ICC / IF: 1/200 - 1/2000. Cells should be analysed 16-24hr following transfection to allow for GFP chromophore development. Cells should be washed in PBS, fixed in 4% paraformaldehyde in PBS, pH 7.4, for 20min and permeabilized with 0.1% Triton X-100 in PBS for 1min at room temperature. Blocking should be performed with normal donkey serum in PBS. Antibodies should be diluted in 4% normal donkey serum (the secondary Ab we use is raised in donkey) to prevent non-specific binding. To detect the Golgi apparatus in living transfected cells, BODIPY TR-ceramide (1.5µM) should be added for 0.5-2hr before viewing. Living transfected cells should be incubated with DiI-LDL (1µg/ml) for 1hr prior to fixation. This allows incorporation of the fluorescent lipoprotein particle into endosomes. For live cell fluorescence analysis coverslips should be initially washed with pre-warmed PBS and mounted onto glass slides in PBS using vacuum grease or nail polish as a sealant.

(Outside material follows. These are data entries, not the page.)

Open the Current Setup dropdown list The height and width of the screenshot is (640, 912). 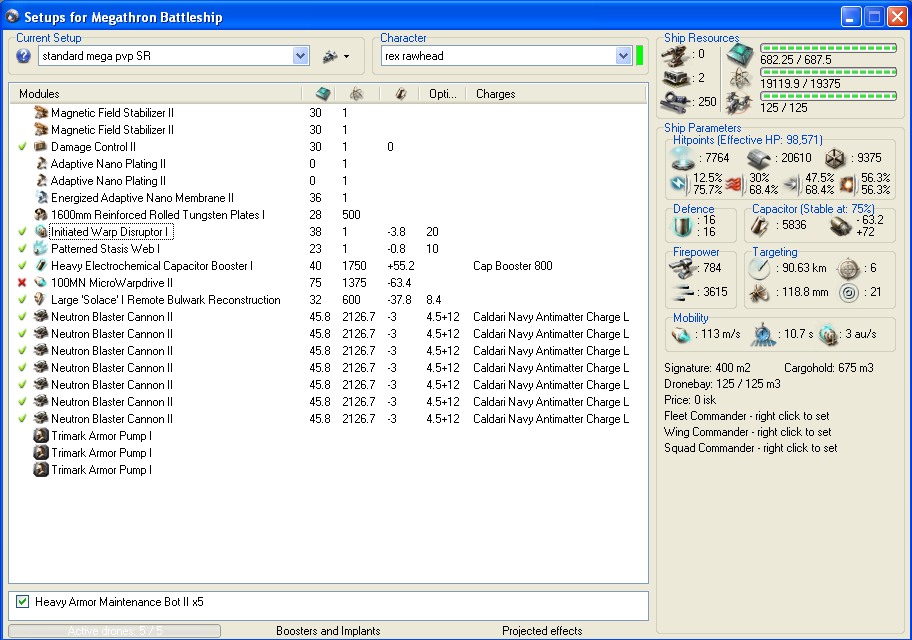click(x=301, y=56)
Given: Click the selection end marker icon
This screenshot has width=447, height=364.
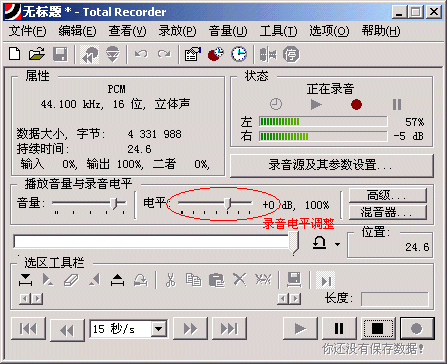Looking at the screenshot, I should click(x=118, y=280).
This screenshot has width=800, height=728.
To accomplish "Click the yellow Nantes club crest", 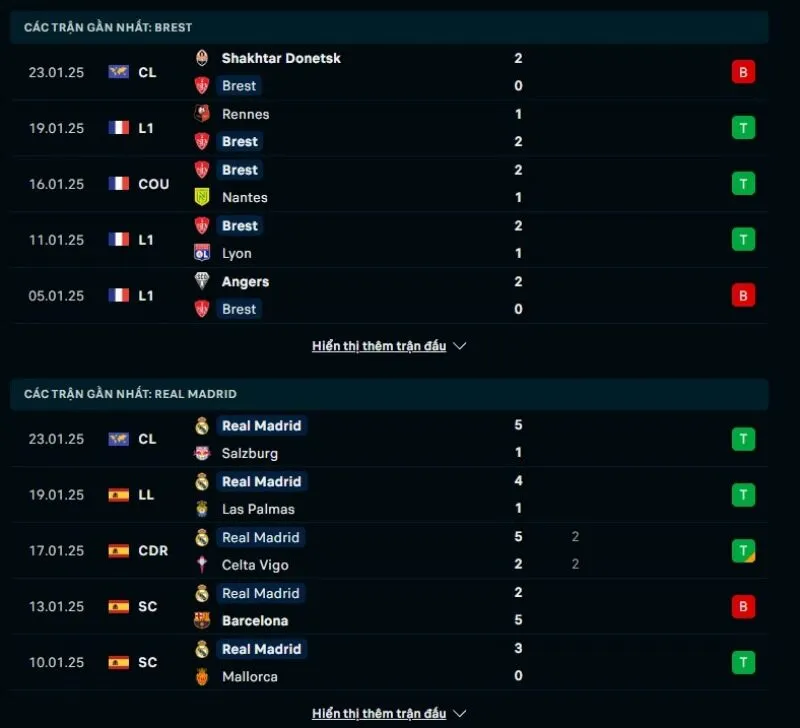I will (202, 197).
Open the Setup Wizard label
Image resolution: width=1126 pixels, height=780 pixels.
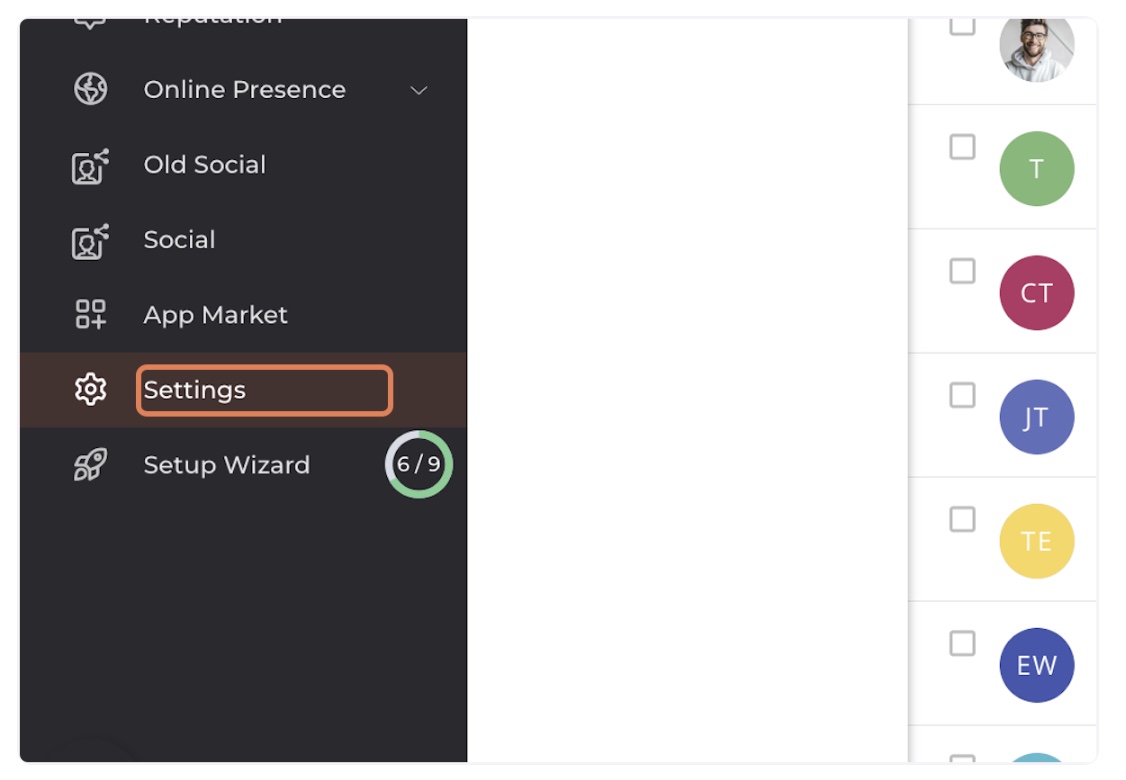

IHC-F: Use at an assay dependent dilution. ab290 has been reported to work at dilutions up to 1/3000. For blocking use normal donkey serum (where the secondary is raised in donkey) in PBS and then incubate with ab290 at 37°C in high humidity.
IHC-P: 1/200 - 1/500, although ab290 has been reported to work at dilutions up to 1/2000. Perform heat mediated antigen retrieval via the microwave method before commencing with IHC staining protocol. For blocking use normal donkey serum (where the secondary is raised in donkey) in PBS and then incubate with ab290 at 37°C in high humidity.
IHC-Fr: Use at an assay dependent dilution. For blocking use normal donkey serum (where the secondary is raised in donkey)in PBS and then incubate with ab290 at 37°C in high humidity.
IP: Use at 1µl per 10cm tissue culture dish (use 10µl protein A agarose CL4B to precipitate the immune complex).
WB: It is recommended to use 12.5% SDS-PAGE and to transfer to PVDF membrane. Use 1x Blotto (or 3% BSA in PBS) for diluting and blocking. Use PBS in 3x 5min washing steps throughout the immunolabelling. Probe with ab290 at 1/1000 - 1/5000 dilution and use anti-rabbit-HRP secondary antibody at 1/5000 dilution with ECL detection method. ab290 has been reported to work at dilutions of 1/50,000 and dilutions around this range should be tested if high background is observed. Both incubation steps should be for 1hr at 22°C. The antibody detects a band at approximately 27 kDa.
ChIP: Use at an assay dependent dilution.
ChIP on chip: Use at an assay dependent dilution (from PubMed:17289569).
For WB, IP-WB and ICC/IF it is recommended that a control experiment is performed using just the permeabilised cells and the relevant secondary antibody to ensure the secondary is not masking the activity of ab290.
Not tested in other applications.
Optimal dilutions/concentrations should be determined by the end user.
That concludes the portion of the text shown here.